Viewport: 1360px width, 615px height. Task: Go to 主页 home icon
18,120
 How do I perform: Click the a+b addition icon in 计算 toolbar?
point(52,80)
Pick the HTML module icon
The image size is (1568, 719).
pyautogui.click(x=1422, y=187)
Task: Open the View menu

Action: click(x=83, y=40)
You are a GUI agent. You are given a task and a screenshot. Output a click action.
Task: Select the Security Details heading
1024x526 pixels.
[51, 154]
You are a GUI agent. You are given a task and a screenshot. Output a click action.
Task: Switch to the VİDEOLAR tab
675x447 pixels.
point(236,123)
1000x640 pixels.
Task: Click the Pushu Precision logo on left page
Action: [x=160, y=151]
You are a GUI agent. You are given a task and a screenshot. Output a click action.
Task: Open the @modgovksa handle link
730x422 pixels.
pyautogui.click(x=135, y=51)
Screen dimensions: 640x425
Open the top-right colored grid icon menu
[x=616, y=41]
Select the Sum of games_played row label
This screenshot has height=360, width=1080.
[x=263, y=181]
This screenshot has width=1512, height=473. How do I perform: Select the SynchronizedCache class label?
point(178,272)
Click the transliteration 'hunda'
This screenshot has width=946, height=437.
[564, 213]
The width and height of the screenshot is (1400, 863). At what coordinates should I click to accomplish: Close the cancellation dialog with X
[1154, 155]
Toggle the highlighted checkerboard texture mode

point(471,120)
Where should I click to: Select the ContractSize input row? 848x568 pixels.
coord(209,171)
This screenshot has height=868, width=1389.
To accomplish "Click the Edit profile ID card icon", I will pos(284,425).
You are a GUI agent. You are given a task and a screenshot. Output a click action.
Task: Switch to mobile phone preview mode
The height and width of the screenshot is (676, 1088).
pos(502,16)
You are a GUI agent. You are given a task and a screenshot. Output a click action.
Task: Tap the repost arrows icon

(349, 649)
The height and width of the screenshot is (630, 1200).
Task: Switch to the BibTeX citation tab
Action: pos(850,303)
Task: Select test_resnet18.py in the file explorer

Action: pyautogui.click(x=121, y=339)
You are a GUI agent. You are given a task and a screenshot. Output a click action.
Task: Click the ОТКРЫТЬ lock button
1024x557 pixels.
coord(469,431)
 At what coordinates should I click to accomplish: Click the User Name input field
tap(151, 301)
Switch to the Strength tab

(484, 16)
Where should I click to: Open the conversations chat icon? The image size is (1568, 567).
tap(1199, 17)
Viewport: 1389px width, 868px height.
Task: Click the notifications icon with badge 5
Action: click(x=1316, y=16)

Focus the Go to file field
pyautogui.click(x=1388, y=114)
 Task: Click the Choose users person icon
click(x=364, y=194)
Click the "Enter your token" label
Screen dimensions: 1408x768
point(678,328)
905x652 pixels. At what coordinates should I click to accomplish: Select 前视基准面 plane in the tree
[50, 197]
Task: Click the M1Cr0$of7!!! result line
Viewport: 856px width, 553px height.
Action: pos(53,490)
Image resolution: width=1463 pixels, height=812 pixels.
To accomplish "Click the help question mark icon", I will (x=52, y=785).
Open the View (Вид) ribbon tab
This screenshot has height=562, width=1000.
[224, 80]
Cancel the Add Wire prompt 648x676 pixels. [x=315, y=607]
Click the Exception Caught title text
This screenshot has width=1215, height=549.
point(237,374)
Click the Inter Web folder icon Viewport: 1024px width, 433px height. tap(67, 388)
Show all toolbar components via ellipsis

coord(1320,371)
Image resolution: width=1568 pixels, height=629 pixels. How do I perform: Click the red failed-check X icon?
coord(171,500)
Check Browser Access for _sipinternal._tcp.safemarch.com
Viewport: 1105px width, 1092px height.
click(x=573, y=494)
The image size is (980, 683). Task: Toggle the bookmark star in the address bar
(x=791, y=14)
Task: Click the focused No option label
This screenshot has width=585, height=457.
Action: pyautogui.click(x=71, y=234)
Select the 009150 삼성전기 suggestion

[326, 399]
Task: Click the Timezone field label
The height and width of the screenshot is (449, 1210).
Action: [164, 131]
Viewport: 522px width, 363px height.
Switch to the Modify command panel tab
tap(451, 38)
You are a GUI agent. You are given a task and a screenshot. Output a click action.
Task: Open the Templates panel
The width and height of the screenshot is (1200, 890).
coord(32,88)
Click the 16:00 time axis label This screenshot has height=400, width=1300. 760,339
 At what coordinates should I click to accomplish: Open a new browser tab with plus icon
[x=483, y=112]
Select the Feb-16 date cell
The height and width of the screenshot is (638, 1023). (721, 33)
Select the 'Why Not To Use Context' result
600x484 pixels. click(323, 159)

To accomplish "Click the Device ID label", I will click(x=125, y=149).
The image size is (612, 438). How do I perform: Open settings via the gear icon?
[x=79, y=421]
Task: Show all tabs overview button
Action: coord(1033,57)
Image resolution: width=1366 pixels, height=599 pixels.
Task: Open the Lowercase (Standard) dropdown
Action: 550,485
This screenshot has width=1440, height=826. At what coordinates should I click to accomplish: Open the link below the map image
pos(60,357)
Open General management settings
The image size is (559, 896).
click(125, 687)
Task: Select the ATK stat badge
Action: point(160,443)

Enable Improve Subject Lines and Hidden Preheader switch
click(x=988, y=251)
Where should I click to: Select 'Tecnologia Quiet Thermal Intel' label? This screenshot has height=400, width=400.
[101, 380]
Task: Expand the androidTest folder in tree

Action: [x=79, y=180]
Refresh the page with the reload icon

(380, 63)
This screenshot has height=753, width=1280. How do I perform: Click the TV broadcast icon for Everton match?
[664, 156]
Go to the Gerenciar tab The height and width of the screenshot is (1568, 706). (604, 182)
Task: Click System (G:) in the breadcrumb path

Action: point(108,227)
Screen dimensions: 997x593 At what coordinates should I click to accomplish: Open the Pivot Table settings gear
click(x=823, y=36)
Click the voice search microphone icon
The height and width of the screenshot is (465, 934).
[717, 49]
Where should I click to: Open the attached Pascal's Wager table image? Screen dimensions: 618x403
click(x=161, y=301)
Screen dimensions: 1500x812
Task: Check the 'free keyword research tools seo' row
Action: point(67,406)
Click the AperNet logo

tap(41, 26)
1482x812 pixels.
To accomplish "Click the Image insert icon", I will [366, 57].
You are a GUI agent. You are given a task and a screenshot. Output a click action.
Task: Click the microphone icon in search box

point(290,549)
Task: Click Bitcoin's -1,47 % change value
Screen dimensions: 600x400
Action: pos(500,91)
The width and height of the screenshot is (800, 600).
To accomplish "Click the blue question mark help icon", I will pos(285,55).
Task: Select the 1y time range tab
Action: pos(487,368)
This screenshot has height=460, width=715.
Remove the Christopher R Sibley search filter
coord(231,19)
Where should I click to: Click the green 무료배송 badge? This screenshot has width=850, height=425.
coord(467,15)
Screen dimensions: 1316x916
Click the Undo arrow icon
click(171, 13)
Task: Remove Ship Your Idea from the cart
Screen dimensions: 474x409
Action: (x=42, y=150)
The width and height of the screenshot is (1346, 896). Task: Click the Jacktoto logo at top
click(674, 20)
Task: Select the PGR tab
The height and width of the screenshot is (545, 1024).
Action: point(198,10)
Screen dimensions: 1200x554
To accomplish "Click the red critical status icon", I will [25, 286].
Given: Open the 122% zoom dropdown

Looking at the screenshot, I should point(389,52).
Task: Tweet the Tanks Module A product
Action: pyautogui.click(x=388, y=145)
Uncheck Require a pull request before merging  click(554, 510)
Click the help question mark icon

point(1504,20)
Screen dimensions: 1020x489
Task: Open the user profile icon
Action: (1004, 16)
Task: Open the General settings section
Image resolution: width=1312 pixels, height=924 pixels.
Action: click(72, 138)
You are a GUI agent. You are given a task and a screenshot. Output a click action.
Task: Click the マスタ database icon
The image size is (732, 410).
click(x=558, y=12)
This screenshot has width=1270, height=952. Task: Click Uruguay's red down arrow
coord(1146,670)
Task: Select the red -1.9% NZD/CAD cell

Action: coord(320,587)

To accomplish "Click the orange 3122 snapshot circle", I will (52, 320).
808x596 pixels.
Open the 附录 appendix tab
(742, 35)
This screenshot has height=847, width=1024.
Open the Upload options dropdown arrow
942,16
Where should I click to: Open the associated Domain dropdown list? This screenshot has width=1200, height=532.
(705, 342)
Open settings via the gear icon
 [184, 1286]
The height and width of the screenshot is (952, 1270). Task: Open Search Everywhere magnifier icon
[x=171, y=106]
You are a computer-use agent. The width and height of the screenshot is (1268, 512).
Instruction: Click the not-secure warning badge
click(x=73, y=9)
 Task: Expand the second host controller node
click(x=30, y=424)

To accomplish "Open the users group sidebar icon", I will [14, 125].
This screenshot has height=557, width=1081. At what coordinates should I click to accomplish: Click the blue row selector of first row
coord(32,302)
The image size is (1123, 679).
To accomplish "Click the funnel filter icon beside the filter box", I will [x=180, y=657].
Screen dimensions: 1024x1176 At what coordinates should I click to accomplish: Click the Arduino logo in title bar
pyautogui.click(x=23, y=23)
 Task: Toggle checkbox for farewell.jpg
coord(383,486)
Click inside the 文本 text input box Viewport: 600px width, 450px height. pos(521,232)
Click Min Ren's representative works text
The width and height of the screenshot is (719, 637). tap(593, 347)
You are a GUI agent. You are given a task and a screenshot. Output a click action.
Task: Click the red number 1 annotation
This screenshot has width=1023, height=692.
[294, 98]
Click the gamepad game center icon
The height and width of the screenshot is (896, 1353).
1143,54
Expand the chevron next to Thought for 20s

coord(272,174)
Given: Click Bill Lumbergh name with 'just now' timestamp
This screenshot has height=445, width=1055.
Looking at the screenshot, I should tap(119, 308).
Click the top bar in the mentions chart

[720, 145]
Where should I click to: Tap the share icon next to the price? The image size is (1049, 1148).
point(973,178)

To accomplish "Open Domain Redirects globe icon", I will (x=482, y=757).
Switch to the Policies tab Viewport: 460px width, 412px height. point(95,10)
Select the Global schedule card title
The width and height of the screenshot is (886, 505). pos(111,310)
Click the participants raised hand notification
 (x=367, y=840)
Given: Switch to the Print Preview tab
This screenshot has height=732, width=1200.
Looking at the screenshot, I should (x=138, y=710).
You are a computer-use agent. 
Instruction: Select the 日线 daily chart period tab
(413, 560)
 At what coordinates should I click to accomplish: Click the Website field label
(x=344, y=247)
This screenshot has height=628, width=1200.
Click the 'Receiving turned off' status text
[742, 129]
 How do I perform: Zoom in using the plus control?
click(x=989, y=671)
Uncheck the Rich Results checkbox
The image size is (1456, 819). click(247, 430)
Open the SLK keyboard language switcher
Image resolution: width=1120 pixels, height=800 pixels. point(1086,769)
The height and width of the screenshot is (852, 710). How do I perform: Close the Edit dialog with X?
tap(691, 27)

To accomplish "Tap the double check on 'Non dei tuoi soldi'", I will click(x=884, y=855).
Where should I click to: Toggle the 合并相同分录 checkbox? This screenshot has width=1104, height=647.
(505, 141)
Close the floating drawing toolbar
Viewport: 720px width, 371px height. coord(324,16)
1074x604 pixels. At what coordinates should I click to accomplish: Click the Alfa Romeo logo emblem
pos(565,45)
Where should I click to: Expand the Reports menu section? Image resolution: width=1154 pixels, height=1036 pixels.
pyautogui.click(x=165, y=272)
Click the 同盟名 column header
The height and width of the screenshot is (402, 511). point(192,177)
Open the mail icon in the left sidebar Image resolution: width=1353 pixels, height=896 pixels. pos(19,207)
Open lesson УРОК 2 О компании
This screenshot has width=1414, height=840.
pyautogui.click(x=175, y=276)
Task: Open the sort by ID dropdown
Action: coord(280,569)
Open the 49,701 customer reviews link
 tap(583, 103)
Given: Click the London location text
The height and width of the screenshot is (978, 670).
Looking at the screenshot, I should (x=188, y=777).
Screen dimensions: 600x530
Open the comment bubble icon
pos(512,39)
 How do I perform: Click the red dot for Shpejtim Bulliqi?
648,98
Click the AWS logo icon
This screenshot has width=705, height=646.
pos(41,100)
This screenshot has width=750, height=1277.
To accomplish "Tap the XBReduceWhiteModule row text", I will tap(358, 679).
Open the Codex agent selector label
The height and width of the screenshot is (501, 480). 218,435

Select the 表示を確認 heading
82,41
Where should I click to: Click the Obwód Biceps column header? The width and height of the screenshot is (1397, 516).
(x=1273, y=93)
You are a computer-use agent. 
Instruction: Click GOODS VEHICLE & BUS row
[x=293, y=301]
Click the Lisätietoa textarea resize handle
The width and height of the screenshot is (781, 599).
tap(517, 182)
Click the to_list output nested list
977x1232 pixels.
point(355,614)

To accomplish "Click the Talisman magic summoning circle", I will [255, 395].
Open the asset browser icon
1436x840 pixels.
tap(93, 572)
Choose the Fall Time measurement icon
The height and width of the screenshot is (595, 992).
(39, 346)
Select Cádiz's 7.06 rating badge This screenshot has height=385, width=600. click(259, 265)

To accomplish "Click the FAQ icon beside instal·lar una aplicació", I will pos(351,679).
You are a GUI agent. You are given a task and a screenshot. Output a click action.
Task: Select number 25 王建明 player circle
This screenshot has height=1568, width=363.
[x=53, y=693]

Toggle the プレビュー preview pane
_____
Which lines of the material contain "number"? List them.

Task: Click the red number 1 annotation
Task: Select number 25 王建明 player circle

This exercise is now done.